Beide Fahrer starben in den Wracks ihrer kollidierten Autos. Den Kindersitz auf der Rückbank des in Flammen stehenden Kombi bekam der Oberreichenbacher nicht heraus. Gott sei Dank war das Kleinkind nicht mit an Bord. Doch es hat an jenem Sonntagvormittag auf der S 289 einen wichtigen Menschen für immer verloren.

"Ich habe selbst ein sechsjähriges Enkelkind", fügt Johannes Reißmann an. Der Unfall, all die Umstände, "das macht einen fertig", erzählt der 64-Jährige und zieht nervös an seiner Zigarette. Und dann das: Die AOK Plus schickte Johannes Reißmann eine Rechnung zu. Zehn Euro Eigenanteil sollte er zahlen, weil eine Notärztin den erschöpften Ersthelfer untersucht hatte und ins Krankenhaus einweisen wollte. "Kommt nicht in Frage", lehnte Reißmann die Fahrt im Rettungswagen ab. Eine ärztliche Untersuchung mit Blutdruckmessung gestattete er und arbeitete danach normal weiter.

Eine Behandlungsrechnung an einen Ersthelfer zu schicken, das macht Johannes Reißmann sprachlos. Nicht aber seine Frau Renate: "Was denkt sich die AOK? Sollen die Leute bei Unfällen wegsehen?"

Genau das soll aber nicht passieren, beteuert AOK-Sprecherin Hannelore Strobel. Wer bei Unfällen Erste Hilfe leistet, ist über die gesetzliche Unfallversicherung abgesichert. Damit wird sichergestellt, "dass niemand durch das Engagement in Notsituationen persönliche Nachteile in Kauf nehmen muss", betont die AOK-Sprecherin. "Im Fall von Herrn Reißmann wurde die Abrechnung irrtümlich bei der AOK Plus eingereicht", erklärt Strobel. Dass er Ersthelfer war, sei nicht ersichtlich gewesen. Die Krankenkasse hat die Zahlungsaufforderung daher umgehend zurückgenommen. Auch um die Abstimmung mit dem Unfallversicherungsträger muss sich der Landwirt nicht mehr kümmern.

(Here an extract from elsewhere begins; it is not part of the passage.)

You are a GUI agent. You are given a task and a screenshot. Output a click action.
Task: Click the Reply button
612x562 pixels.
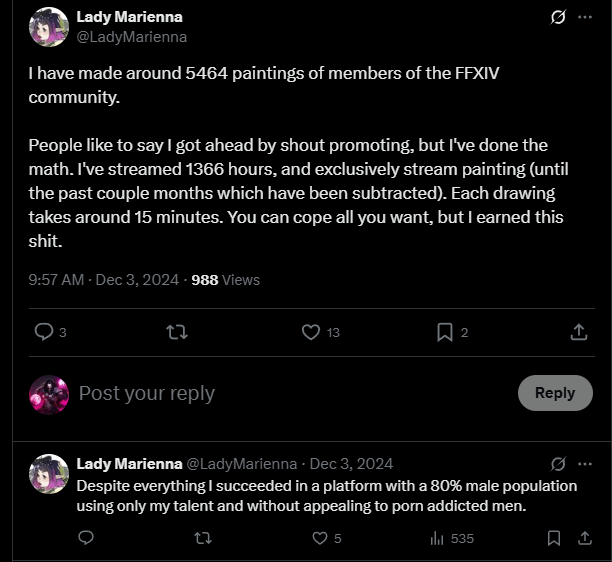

"Betroffene sollten sich an ihre Krankenkasse wenden"

Wer bezahlt nach Rettungsdienst-Einsätzen was? Jens Leistner, Geschäftsführer des Rettungszweckverbandes Südwestsachsen, erklärt das Prozedere.

Wer bezahlt Rettungseinsätze?

Rettungswagen und Krankentransport müssen bezahlt werden, wenn ein Patient tatsächlich transportiert wurde. Bei gesetzlich Krankenversicherten wird direkt mit der Krankenkasse abgerechnet. Sie stellt den gesetzlich vorgeschriebenen Zuzahlungsbetrag von 10 Euro in Rechnung. Privat Krankenversicherte erhalten einen Gebührenbescheid, der bei ihrer Kasse einzureichen ist. Ähnlich ist es bei Notarztfahrzeugen, wenn Patienten notärztlich behandelt wurden.

Und die Kosten für Notärzte?

Leistungen für gesetzlich Versicherte werden über die Kassenärztliche Vereinigung Sachsen abgerechnet. Privat Versicherte erhalten vom Notarzt eine Rechnung, die bei ihrer Kasse einzureichen ist. Gesetzliche Krankenkassen können die Kosten an Berufsgenossenschaften, etwa bei Arbeitsunfällen, oder beispielsweise an Haftpflichtversicherungen weiterreichen.

Was raten Sie Ersthelfern, die zur Kasse gebeten werden?

Wir haben 60.000 Einsätze im Jahr abzurechnen, da können Fehler passieren. Betroffene sollten sich an ihre Krankenkasse wenden. Im Zweifelsfall helfen wir weiter und bescheinigen, dass jemand Ersthelfer war. Wir werden die Anregung aufgreifen und prüfen, ob sich bei der Abrechnung etwas besser regeln lässt.